→ Problem statement
Among the lines below, return each one that contains the word "thumbnail".

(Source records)
===
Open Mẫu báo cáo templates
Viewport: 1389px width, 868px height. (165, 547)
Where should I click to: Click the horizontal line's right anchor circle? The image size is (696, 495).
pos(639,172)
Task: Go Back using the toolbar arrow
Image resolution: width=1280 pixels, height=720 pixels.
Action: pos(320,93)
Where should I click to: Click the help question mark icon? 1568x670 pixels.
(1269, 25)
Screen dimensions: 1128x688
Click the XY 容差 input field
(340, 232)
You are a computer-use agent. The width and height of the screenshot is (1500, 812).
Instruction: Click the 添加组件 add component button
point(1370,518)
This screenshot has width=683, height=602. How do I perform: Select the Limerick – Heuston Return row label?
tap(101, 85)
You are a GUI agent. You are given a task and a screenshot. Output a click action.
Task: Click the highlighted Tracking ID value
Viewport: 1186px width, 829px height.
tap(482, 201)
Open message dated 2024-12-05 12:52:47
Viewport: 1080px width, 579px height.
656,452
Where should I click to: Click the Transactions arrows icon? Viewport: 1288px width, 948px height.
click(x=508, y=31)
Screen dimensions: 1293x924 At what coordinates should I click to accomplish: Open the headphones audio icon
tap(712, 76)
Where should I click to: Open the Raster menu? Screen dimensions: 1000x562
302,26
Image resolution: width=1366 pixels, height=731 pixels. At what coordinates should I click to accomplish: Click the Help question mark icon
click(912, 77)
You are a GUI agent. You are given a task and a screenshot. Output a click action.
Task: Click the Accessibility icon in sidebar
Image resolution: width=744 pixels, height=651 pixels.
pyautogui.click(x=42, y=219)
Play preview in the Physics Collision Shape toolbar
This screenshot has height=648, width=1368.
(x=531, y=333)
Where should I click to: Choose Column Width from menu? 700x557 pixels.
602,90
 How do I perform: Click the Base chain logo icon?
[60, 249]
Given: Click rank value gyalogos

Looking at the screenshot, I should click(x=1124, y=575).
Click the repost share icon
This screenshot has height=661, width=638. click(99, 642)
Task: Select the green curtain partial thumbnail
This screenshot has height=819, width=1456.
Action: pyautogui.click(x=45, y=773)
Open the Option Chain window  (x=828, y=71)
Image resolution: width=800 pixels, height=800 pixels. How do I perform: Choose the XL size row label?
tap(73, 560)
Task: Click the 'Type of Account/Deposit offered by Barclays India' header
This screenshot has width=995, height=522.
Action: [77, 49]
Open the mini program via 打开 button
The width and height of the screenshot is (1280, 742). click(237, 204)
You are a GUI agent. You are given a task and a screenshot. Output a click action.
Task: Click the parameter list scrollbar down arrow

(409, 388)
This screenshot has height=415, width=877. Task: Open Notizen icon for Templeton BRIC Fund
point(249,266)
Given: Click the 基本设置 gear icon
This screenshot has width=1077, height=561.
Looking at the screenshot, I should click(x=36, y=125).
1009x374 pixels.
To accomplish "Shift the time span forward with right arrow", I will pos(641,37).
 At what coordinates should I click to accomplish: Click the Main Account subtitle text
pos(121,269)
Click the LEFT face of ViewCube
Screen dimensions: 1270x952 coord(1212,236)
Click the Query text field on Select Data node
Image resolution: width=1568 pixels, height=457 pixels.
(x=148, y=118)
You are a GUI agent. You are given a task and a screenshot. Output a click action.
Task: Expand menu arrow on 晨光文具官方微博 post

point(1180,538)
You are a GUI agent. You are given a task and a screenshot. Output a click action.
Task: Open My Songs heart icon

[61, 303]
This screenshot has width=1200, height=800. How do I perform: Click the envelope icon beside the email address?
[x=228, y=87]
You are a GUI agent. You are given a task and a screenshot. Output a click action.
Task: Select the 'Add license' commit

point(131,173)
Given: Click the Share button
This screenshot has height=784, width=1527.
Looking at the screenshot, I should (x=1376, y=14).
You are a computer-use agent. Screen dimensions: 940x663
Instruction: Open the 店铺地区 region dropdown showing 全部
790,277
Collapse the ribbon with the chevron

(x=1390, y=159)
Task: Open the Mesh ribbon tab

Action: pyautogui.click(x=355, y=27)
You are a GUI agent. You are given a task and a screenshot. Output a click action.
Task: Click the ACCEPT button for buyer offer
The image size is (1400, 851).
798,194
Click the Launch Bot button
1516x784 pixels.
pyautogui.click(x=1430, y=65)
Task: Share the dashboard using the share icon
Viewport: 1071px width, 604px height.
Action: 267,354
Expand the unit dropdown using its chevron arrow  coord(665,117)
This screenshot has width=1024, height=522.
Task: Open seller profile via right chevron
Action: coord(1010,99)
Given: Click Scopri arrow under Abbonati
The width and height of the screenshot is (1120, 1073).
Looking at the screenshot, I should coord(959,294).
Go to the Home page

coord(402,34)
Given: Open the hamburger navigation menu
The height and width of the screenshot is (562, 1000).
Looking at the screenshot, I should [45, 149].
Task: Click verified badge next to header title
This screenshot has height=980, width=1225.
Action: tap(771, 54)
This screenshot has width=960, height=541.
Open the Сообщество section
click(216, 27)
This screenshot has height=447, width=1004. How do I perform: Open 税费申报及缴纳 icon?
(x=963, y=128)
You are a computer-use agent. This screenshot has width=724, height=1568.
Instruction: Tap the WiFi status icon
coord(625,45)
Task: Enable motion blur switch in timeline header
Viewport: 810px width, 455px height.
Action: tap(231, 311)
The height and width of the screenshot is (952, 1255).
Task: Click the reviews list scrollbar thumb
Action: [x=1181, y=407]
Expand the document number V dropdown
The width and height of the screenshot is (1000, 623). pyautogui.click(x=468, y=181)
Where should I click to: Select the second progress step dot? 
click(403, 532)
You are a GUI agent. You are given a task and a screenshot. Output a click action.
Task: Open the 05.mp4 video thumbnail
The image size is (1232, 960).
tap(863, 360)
===
→ Response area
Task: Select the green curtain partial thumbnail
Task: Open the 05.mp4 video thumbnail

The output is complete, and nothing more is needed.